I am a massive fan of Moïra Fowley-Doyle and completely adore her previous novels, The Accident Season and Spellbook of the Lost and Found, so when I heard that she had written a third book earlier this year, I was ecstatic. All the Bad Apples is as enchanting and atmospheric as I was expecting, but what I wasn't expecting was for it to be such a hard hitting and powerful story. All the Bad Apples is absolutely incredible, and so, so important.
All the Bad Apples tells the story of Deena Rys, and the stories of her Ancestors. On the day of her 17th Birthday, her older sister, Mandy, tells her of the family curse. When they hit 17, the Rys women are struck by the family curse if they are rejected by their family. They know they've been struck by the curse when they hear a banshee scream, when they find a banshee's grey hair over the threshold to their house, and they wake up in the morning with scratch marks all over their body from the third banshee. Later that day, Mandy disappears. Her car is found abandoned at the top of a cliff, with her blood spotted on the rocks below. It's believed she has died by suicide, her body lost in the sea. Even though the family holds a funeral for her, Deena doesn't believe it, and is sure her sister will turn up in a couple of weeks. So she isn't surprised when she finds a letter to her from Mandy at her front gate. She's gone to break the curse now Deena is 17, and is telling Deena the story of her ancestors - the women who have been struck by the curse in the past - through letters that give directions to where Deena will find letters continuing the story, and to finding Mandy. Can Deena find Mandy, and help her break the curse before the final banshee makes herself known?
All the Bad Apples is magical realism like Fowley-Doyle's other novels. There is a curse, banshees, a magical apple tree with healing powers. The writing is gorgeous, enchanting, and atmospheric, almost like a fairy tale. But while this is all present and deftly woven in throughout the story, there is a very different focus to All the Bad Apples: the oppression and abuse of women and children in Irish history. The wrongs that have been perpetuated over and over again, because of the import of religious doctrine, and how pervasive religious and social ideals were - and are. The idea of what is socially and morally acceptable behaviour for women. The idea of a woman's place, what constitutes a sin, and the shame and scandal brought on a family by the women, the children, who do not play by the rules, who do not conform, who deviate from social norms. But also the abuses and maltreatment at the hands of those in a place of authority within the Catholic church. It's the stories of the women and children who were silenced. The hidden, the concealed, the buried, for the sake of propriety. All the Bad Apples is a very hard hitting novel that looks at so many injustices committed throughout Irish history - some still happening today, or only ended in the recent past - and looks at each through the stories of Deena's ancestors.

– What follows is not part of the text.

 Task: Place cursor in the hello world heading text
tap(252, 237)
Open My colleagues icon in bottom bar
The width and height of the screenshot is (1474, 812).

My heart broke time and time again. While this story is fictional, the things that happen are not, and it's disgusting and deplorable. The focus is on unmarried mothers - of Fallen women - but there the story also discusses the treatment of queer people, and children, and my god, it's just horrific. What really struck me is that the stories in Mandy's letters are of ancestors, a family tree, we're seeing what came before time and time again, but we also see how fathers treat daughters because of their "sins", the same "sins" their own mothers "committed". You just would have thought being the result of a similar scandal, they'd have more sympathy and understanding, but no. And it's even harder to read and so much more heartbreaking when the pregnancy is the result of rape. The fairy tale feel and magical realism contrasts so well with the stories of Deena's ancestors, I feel it makes All the Bad Apples more effective than if it was a straight contemporary-historical mash-up.
I absolutely cannot stop thinking about this incredibly feminist novel. I have been talking to everyone I know about how amazing this book is, imploring them to read it. It's so powerful, and so important. It's an eye-opener to understand better what happened in Irish history, but it's also a slap in the face when you consider present day stories, and while things have changed, they've not changed anywhere near enough. Fowley-Doyle discusses in her Author's Note the various real life events that inspired this story, and her absolute rage, which you can feel throughout the novel. I just found it so hard hitting; my grandad was Irish, and it's very likely the events that happened in this book happened to people within my own family tree. And at the same time, I know that certain events in All the Bad Apples definitely happened in the other, English half of my family tree, not that many generations ago.
I was completely blown away by All the Bad Apples, and it's further cemented Fowley-Doyle as one of my very favourite authors. I'm not exaggerating when I say this book is my favourite read of the year so far. It's bloody incredible, and I just want everyone to read it. It's heartbreaking, and rage-inducing, but also empowering and hopeful, and it's going to stick with me for a very, very long time.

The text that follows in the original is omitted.